**Task description**
Return the data below unchanged, without images.

--- Input data ---

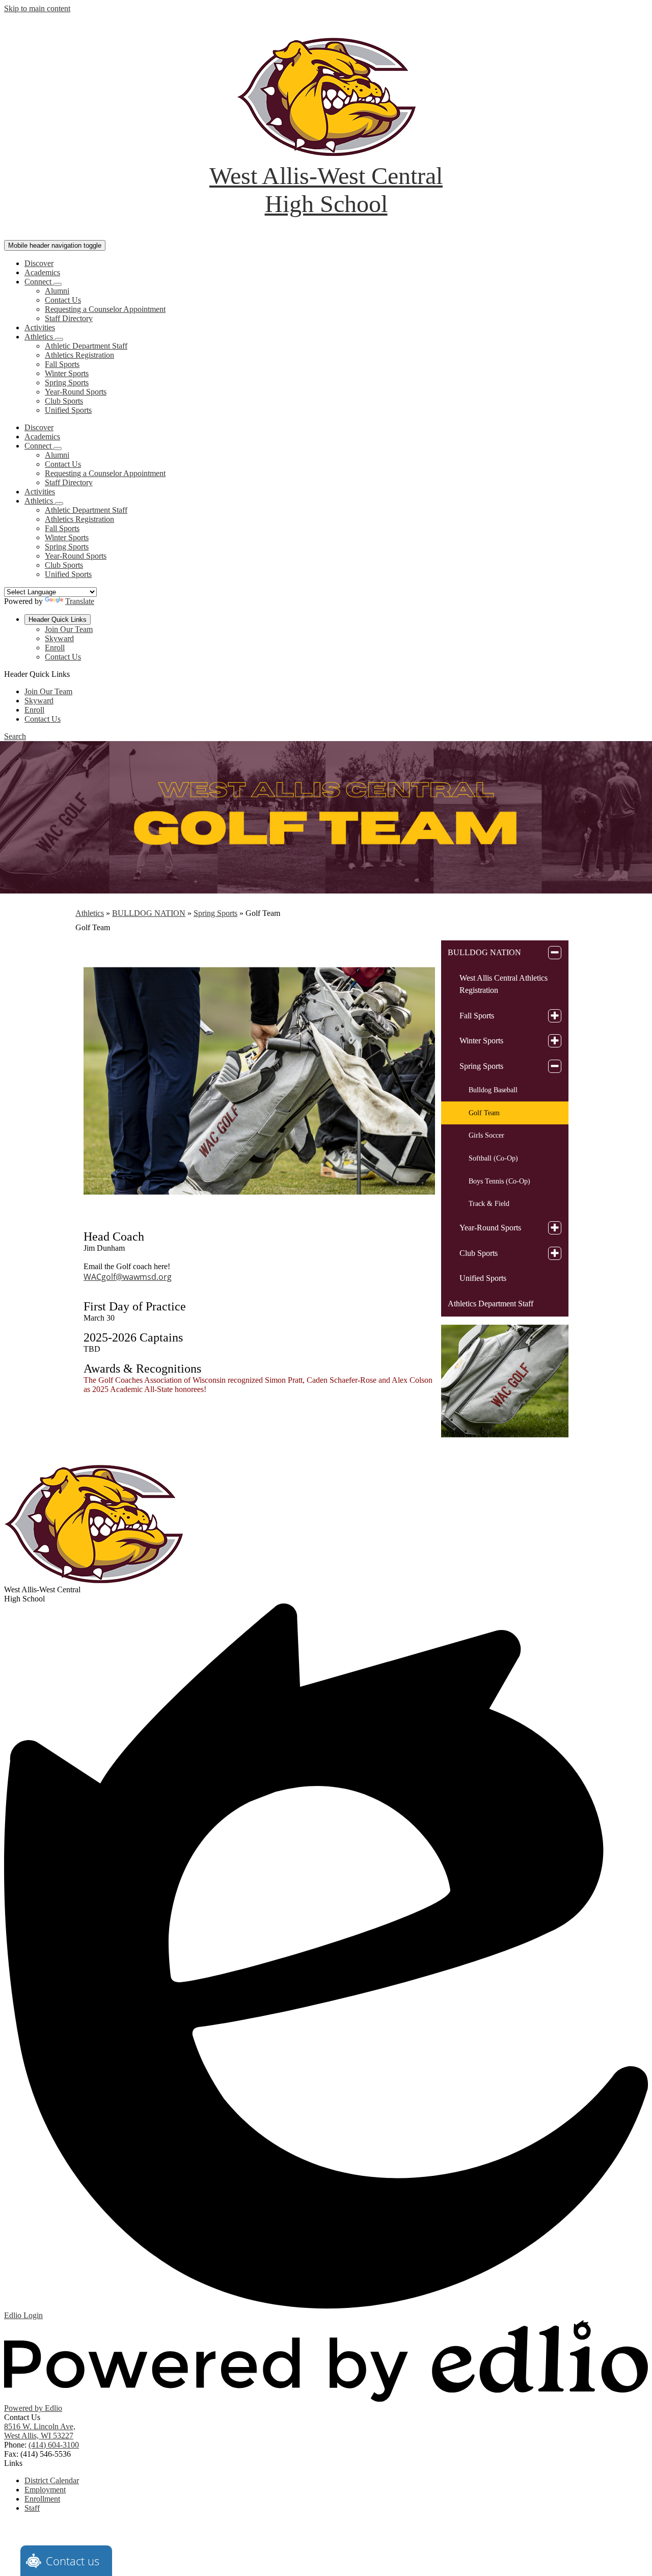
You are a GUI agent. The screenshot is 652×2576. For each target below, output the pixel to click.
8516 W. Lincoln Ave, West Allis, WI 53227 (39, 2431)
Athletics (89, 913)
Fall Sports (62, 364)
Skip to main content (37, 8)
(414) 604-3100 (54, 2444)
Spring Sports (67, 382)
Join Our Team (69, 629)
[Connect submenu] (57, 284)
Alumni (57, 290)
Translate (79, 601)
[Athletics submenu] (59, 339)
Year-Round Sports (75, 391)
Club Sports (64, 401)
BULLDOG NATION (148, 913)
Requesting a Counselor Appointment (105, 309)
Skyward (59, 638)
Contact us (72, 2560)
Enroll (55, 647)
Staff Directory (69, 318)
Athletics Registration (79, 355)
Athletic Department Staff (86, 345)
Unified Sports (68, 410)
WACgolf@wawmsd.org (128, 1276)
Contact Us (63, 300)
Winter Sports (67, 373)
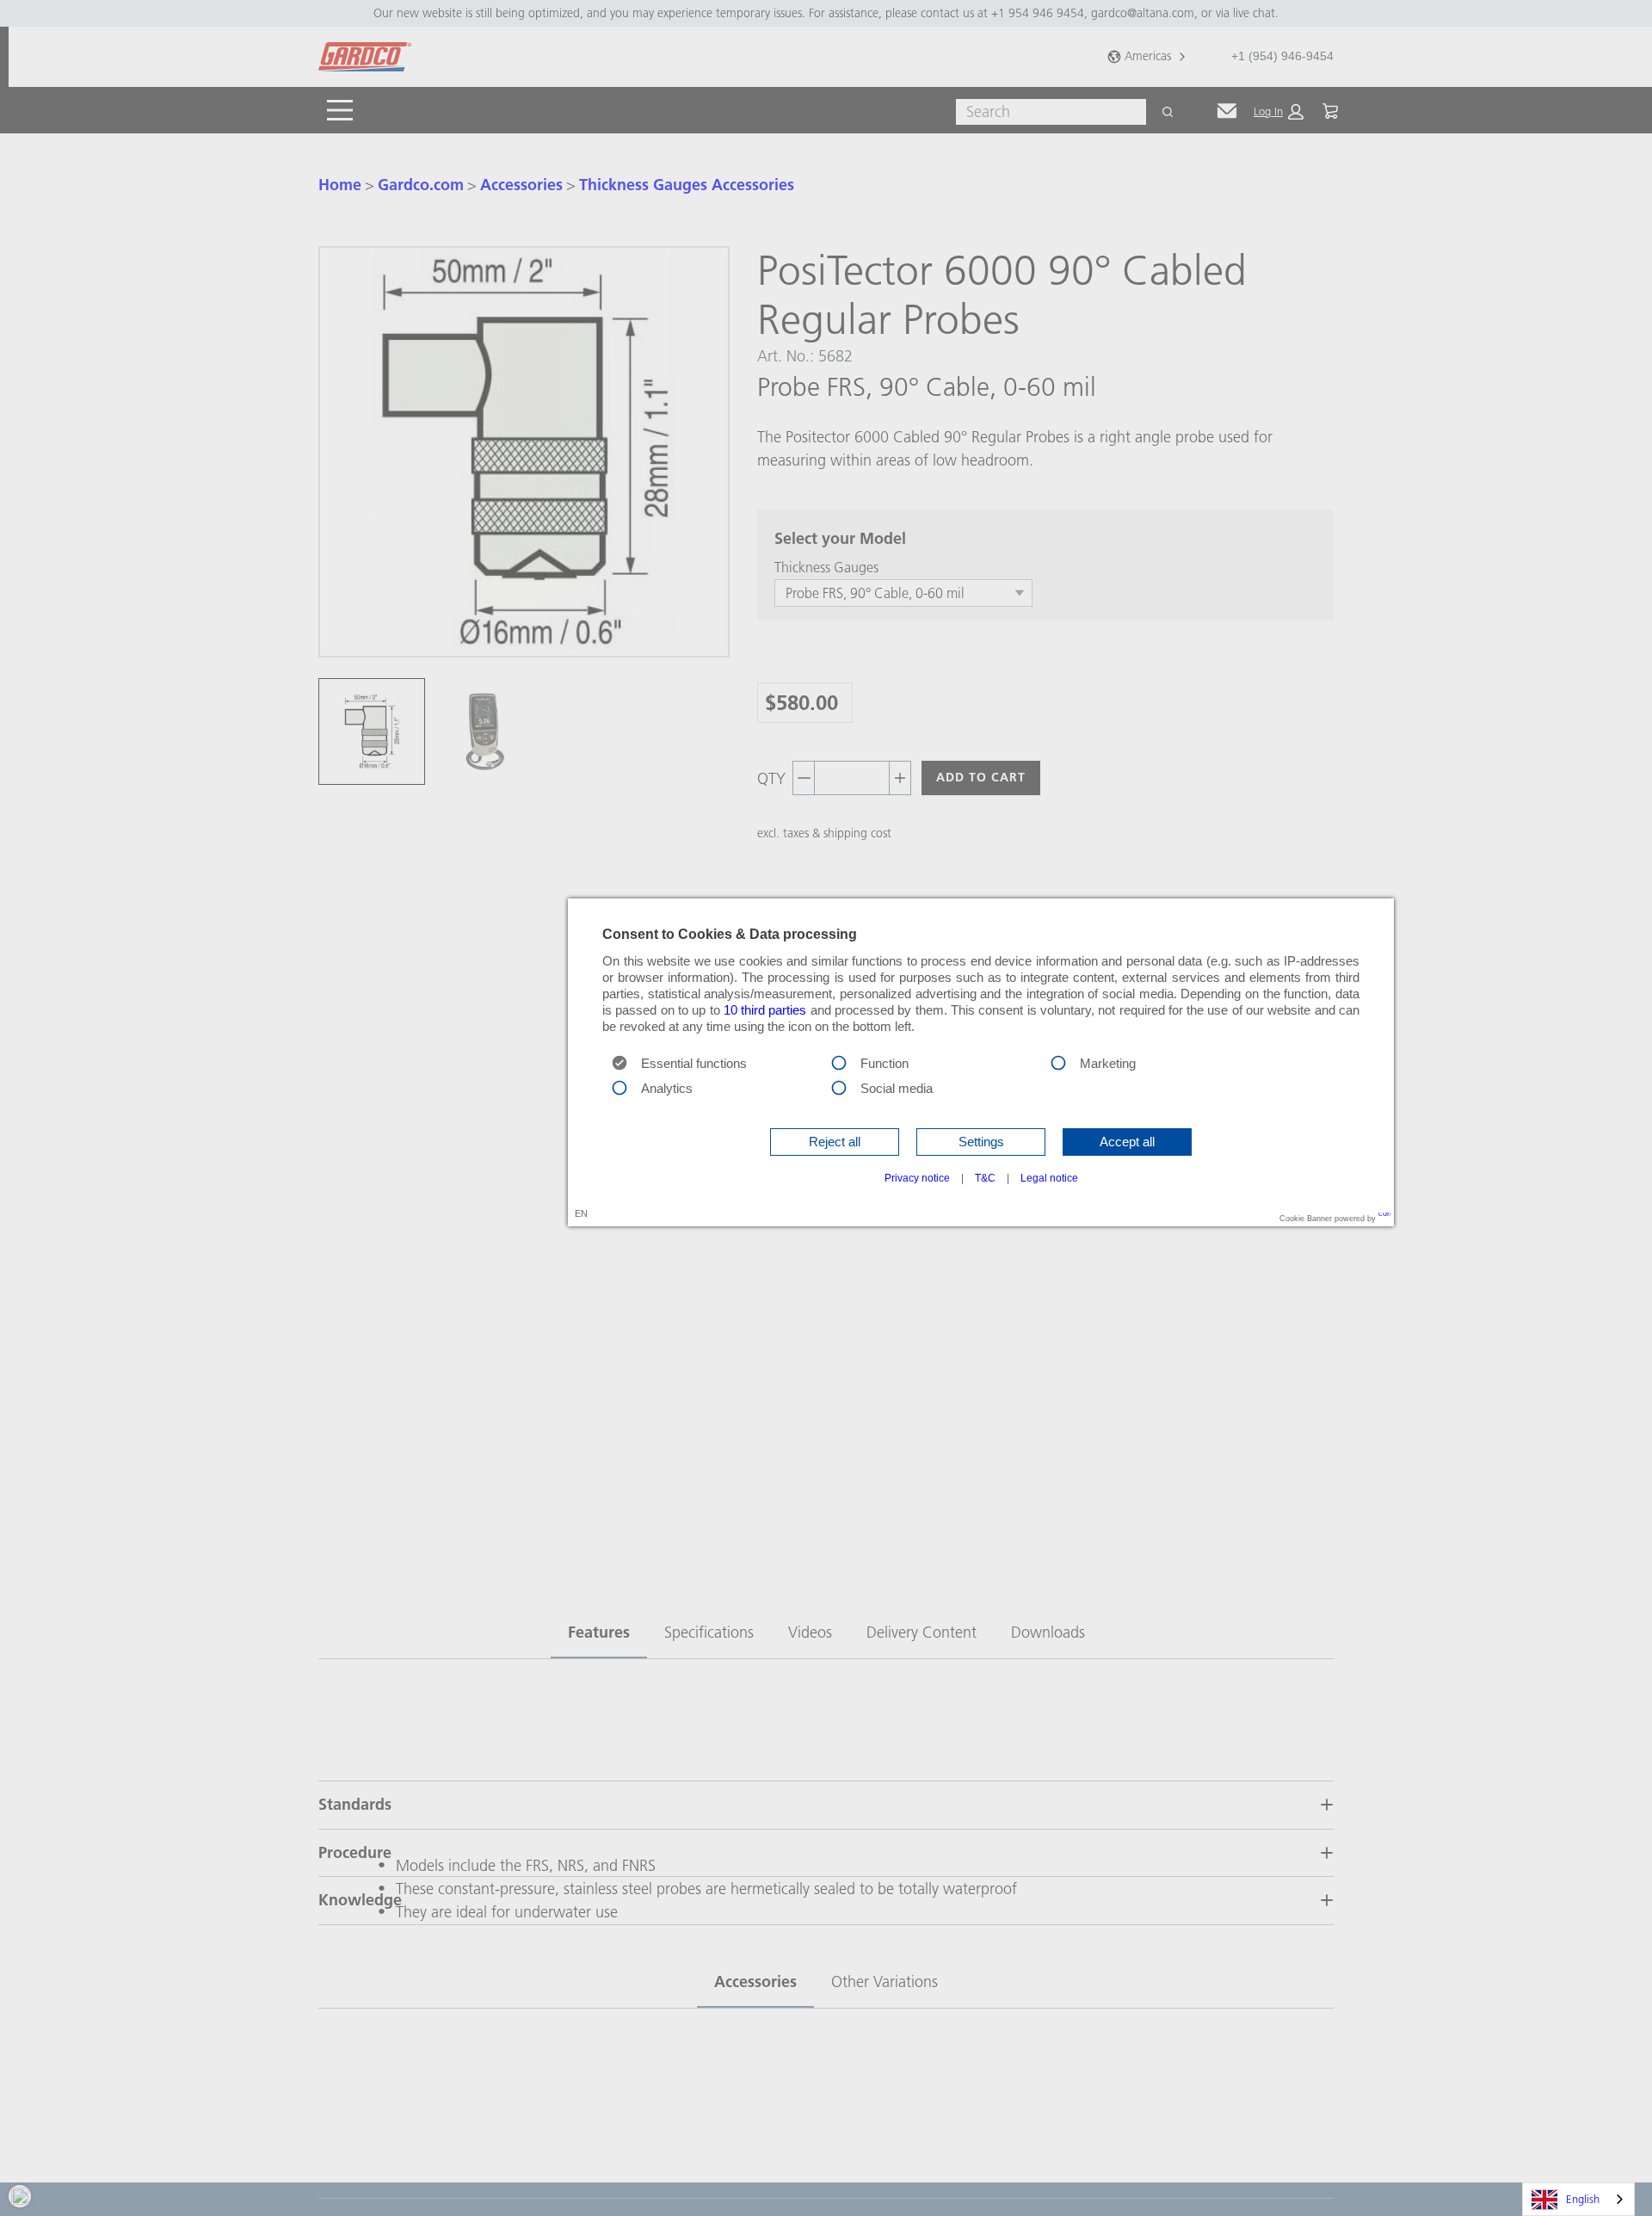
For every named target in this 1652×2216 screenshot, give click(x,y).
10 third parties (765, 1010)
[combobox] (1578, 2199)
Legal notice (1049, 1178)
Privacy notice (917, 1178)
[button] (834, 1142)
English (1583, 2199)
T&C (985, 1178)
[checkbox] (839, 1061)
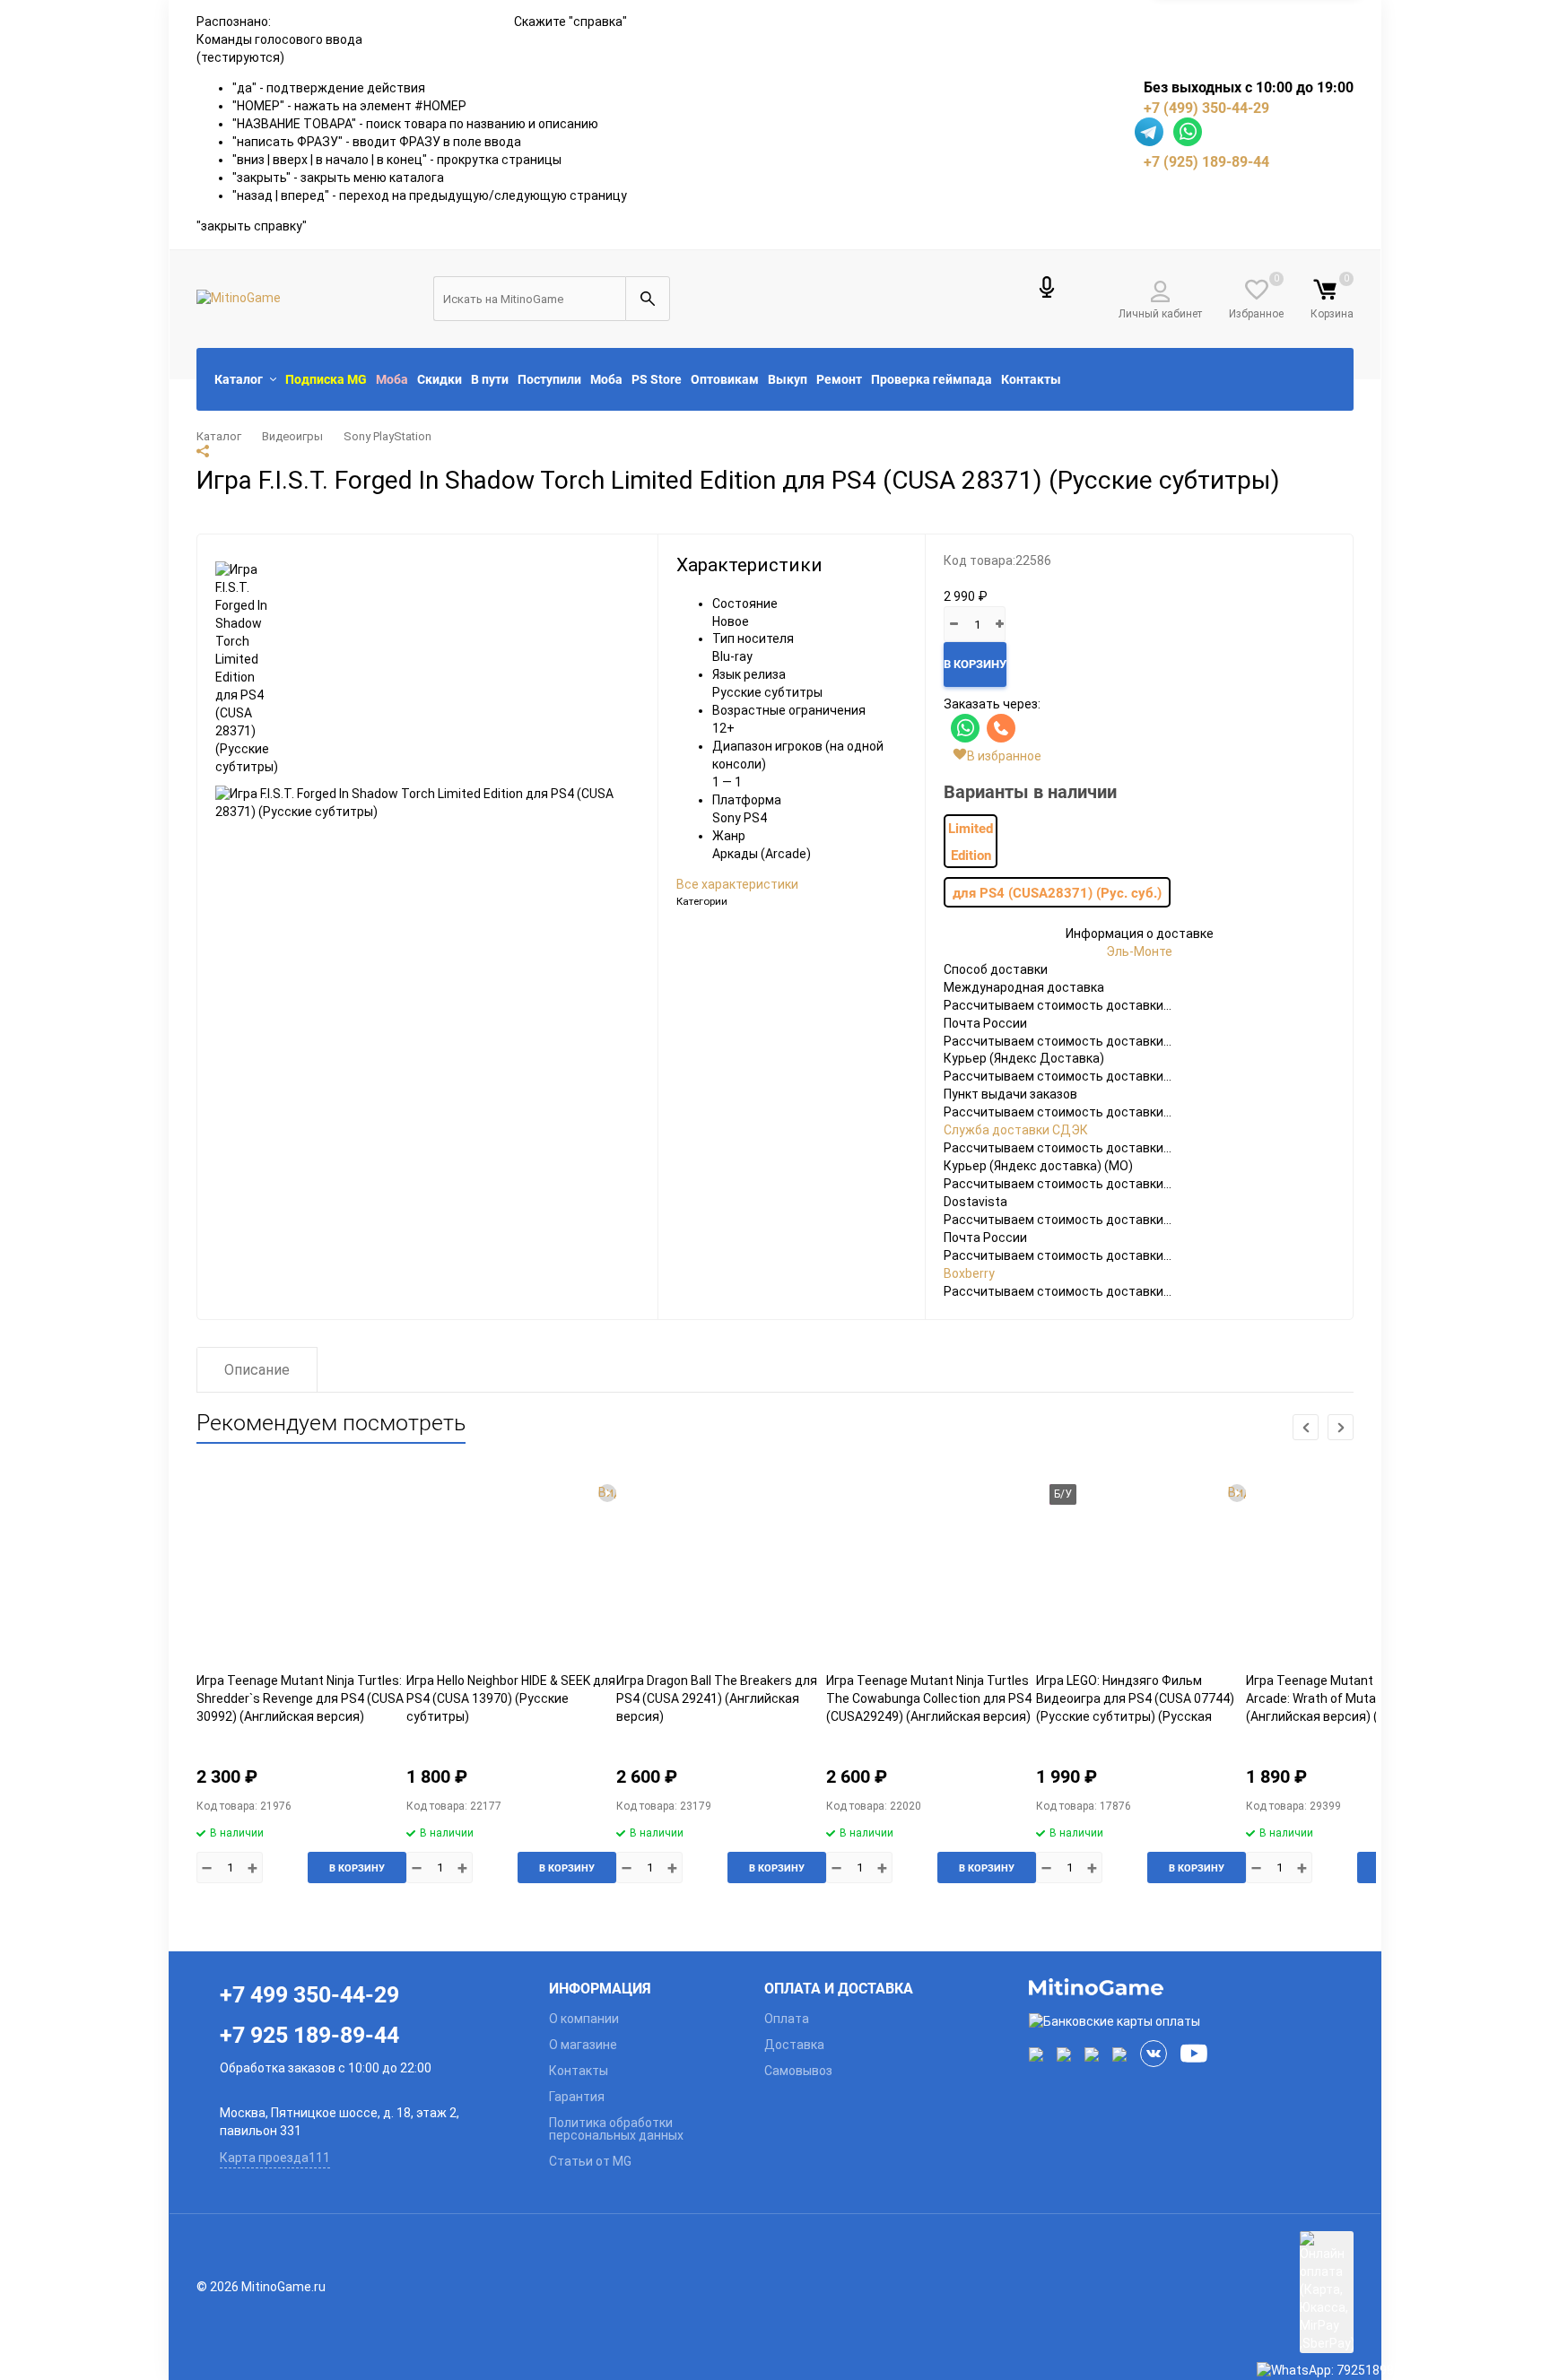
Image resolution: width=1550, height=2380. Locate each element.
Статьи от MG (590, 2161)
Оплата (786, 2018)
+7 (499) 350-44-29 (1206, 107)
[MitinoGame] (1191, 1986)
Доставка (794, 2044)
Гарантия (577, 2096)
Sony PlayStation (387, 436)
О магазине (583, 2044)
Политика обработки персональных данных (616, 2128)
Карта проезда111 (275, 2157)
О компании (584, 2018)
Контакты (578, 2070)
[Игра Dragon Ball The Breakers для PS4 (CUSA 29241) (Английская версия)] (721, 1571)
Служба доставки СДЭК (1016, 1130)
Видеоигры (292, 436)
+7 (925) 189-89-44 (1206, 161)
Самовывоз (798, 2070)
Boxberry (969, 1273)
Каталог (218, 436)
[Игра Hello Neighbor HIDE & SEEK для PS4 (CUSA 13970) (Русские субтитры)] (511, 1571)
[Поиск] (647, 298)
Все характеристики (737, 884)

---

**Problem solution**
You are a GUI agent. The screenshot is 652×2576. For each target below, output the pixel to click.
8516 W. Lincoln Ave, West Allis, WI 53227 (39, 2431)
Athletics (89, 913)
Fall Sports (62, 364)
Skip to main content (37, 8)
(414) 604-3100 (54, 2444)
Spring Sports (67, 382)
Join Our Team (69, 629)
[Connect submenu] (57, 284)
Alumni (57, 290)
Translate (79, 601)
[Athletics submenu] (59, 339)
Year-Round Sports (75, 391)
Club Sports (64, 401)
BULLDOG NATION (148, 913)
Requesting a Counselor Appointment (105, 309)
Skyward (59, 638)
Contact us (72, 2560)
Enroll (55, 647)
Staff Directory (69, 318)
Athletics Registration (79, 355)
Athletic Department Staff (86, 345)
Unified Sports (68, 410)
WACgolf@wawmsd.org (128, 1276)
Contact Us (63, 300)
Winter Sports (67, 373)
For every named target in this 1652×2216 screenshot, give click(x,y).
10 third parties (765, 1010)
[combobox] (1578, 2199)
Legal notice (1049, 1178)
Privacy notice (917, 1178)
[button] (834, 1142)
English (1583, 2199)
T&C (985, 1178)
[checkbox] (839, 1061)
Image resolution: width=1550, height=2380. Locate each element.
Статьи от MG (590, 2161)
Оплата (786, 2018)
+7 (499) 350-44-29 (1206, 107)
[MitinoGame] (1191, 1986)
Доставка (794, 2044)
Гарантия (577, 2096)
Sony PlayStation (387, 436)
О магазине (583, 2044)
Политика обработки персональных данных (616, 2128)
Карта проезда111 (275, 2157)
О компании (584, 2018)
Контакты (578, 2070)
[Игра Dragon Ball The Breakers для PS4 (CUSA 29241) (Английская версия)] (721, 1571)
Служба доставки СДЭК (1016, 1130)
Видеоигры (292, 436)
+7 (925) 189-89-44 (1206, 161)
Самовывоз (798, 2070)
Boxberry (969, 1273)
Каталог (218, 436)
[Игра Hello Neighbor HIDE & SEEK для PS4 (CUSA 13970) (Русские субтитры)] (511, 1571)
[Поиск] (647, 298)
Все характеристики (737, 884)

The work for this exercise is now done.